Problem details » Every record has to be written out exactly, with no line missing.

Source records »
----------
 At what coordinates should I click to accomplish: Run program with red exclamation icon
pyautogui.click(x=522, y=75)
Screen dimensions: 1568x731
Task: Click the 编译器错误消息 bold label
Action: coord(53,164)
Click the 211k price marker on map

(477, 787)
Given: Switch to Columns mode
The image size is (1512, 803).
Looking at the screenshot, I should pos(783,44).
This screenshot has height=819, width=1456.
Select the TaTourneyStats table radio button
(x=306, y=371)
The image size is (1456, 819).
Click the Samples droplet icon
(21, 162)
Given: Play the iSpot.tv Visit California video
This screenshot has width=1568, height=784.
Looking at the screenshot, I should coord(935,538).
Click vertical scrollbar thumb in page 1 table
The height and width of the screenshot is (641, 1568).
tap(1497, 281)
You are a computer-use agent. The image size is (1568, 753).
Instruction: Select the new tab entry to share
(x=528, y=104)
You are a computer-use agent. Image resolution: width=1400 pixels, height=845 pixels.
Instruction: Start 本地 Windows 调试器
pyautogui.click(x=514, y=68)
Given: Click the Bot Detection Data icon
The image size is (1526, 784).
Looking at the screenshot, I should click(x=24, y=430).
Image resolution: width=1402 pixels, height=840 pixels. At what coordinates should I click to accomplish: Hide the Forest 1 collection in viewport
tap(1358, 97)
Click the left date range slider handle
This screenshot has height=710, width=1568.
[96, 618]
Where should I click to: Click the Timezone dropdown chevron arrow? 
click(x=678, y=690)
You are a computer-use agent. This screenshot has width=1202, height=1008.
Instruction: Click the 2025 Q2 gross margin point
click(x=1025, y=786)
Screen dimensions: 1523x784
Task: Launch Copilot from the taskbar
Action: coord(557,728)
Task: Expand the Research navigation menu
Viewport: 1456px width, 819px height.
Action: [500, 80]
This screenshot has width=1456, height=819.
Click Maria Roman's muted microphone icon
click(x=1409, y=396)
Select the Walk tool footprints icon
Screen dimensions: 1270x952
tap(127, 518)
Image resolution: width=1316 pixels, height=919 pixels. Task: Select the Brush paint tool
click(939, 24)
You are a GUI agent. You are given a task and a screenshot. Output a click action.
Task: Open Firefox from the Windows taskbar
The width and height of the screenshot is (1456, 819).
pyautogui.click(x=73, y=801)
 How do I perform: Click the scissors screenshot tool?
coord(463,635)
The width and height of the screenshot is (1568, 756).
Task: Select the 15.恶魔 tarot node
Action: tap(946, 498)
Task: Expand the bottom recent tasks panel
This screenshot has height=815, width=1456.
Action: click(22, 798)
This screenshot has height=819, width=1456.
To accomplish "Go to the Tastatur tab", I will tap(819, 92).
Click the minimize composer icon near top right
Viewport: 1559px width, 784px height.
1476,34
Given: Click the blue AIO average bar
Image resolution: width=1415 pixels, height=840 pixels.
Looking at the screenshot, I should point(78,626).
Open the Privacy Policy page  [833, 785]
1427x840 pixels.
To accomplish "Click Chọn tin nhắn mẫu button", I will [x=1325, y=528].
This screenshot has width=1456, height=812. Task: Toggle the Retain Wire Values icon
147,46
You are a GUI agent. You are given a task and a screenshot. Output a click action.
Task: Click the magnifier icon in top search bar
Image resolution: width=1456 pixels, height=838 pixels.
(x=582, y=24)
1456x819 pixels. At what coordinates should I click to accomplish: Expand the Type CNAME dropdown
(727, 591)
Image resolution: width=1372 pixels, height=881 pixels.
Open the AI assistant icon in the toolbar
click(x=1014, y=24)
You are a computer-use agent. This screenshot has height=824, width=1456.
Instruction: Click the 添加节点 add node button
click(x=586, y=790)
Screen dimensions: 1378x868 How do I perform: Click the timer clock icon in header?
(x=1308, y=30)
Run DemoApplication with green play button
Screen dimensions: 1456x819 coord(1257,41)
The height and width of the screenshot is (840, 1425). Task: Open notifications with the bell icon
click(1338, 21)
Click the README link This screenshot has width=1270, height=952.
----------
Solution to this exercise »
 At what coordinates should I click to accomplish: Run program with red exclamation icon
pyautogui.click(x=522, y=75)
Screen dimensions: 1568x731
Task: Click the 编译器错误消息 bold label
Action: coord(53,164)
Click the 211k price marker on map

(477, 787)
Given: Switch to Columns mode
The image size is (1512, 803).
Looking at the screenshot, I should pos(783,44).
This screenshot has height=819, width=1456.
Select the TaTourneyStats table radio button
(x=306, y=371)
The image size is (1456, 819).
Click the Samples droplet icon
(21, 162)
Given: Play the iSpot.tv Visit California video
This screenshot has width=1568, height=784.
Looking at the screenshot, I should coord(935,538).
Click vertical scrollbar thumb in page 1 table
The height and width of the screenshot is (641, 1568).
tap(1497, 281)
You are a computer-use agent. The image size is (1568, 753).
Instruction: Select the new tab entry to share
(x=528, y=104)
You are a computer-use agent. Image resolution: width=1400 pixels, height=845 pixels.
Instruction: Start 本地 Windows 调试器
pyautogui.click(x=514, y=68)
Given: Click the Bot Detection Data icon
The image size is (1526, 784).
Looking at the screenshot, I should click(x=24, y=430).
Image resolution: width=1402 pixels, height=840 pixels. At what coordinates should I click to accomplish: Hide the Forest 1 collection in viewport
tap(1358, 97)
Click the left date range slider handle
This screenshot has height=710, width=1568.
[96, 618]
Where should I click to: Click the Timezone dropdown chevron arrow? 
click(x=678, y=690)
You are a computer-use agent. This screenshot has width=1202, height=1008.
Instruction: Click the 2025 Q2 gross margin point
click(x=1025, y=786)
Screen dimensions: 1523x784
Task: Launch Copilot from the taskbar
Action: coord(557,728)
Task: Expand the Research navigation menu
Viewport: 1456px width, 819px height.
Action: [500, 80]
This screenshot has width=1456, height=819.
Click Maria Roman's muted microphone icon
click(x=1409, y=396)
Select the Walk tool footprints icon
Screen dimensions: 1270x952
tap(127, 518)
Image resolution: width=1316 pixels, height=919 pixels. Task: Select the Brush paint tool
click(939, 24)
You are a GUI agent. You are given a task and a screenshot. Output a click action.
Task: Open Firefox from the Windows taskbar
The width and height of the screenshot is (1456, 819).
pyautogui.click(x=73, y=801)
 How do I perform: Click the scissors screenshot tool?
coord(463,635)
The width and height of the screenshot is (1568, 756).
Task: Select the 15.恶魔 tarot node
Action: tap(946, 498)
Task: Expand the bottom recent tasks panel
This screenshot has height=815, width=1456.
Action: click(22, 798)
This screenshot has height=819, width=1456.
To accomplish "Go to the Tastatur tab", I will tap(819, 92).
Click the minimize composer icon near top right
Viewport: 1559px width, 784px height.
1476,34
Given: Click the blue AIO average bar
Image resolution: width=1415 pixels, height=840 pixels.
Looking at the screenshot, I should point(78,626).
Open the Privacy Policy page  [833, 785]
1427x840 pixels.
To accomplish "Click Chọn tin nhắn mẫu button", I will [x=1325, y=528].
This screenshot has width=1456, height=812. Task: Toggle the Retain Wire Values icon
147,46
You are a GUI agent. You are given a task and a screenshot. Output a click action.
Task: Click the magnifier icon in top search bar
Image resolution: width=1456 pixels, height=838 pixels.
(x=582, y=24)
1456x819 pixels. At what coordinates should I click to accomplish: Expand the Type CNAME dropdown
(727, 591)
Image resolution: width=1372 pixels, height=881 pixels.
Open the AI assistant icon in the toolbar
click(x=1014, y=24)
You are a computer-use agent. This screenshot has height=824, width=1456.
Instruction: Click the 添加节点 add node button
click(x=586, y=790)
Screen dimensions: 1378x868 How do I perform: Click the timer clock icon in header?
(x=1308, y=30)
Run DemoApplication with green play button
Screen dimensions: 1456x819 coord(1257,41)
The height and width of the screenshot is (840, 1425). Task: Open notifications with the bell icon
click(1338, 21)
Click the README link This screenshot has width=1270, height=952.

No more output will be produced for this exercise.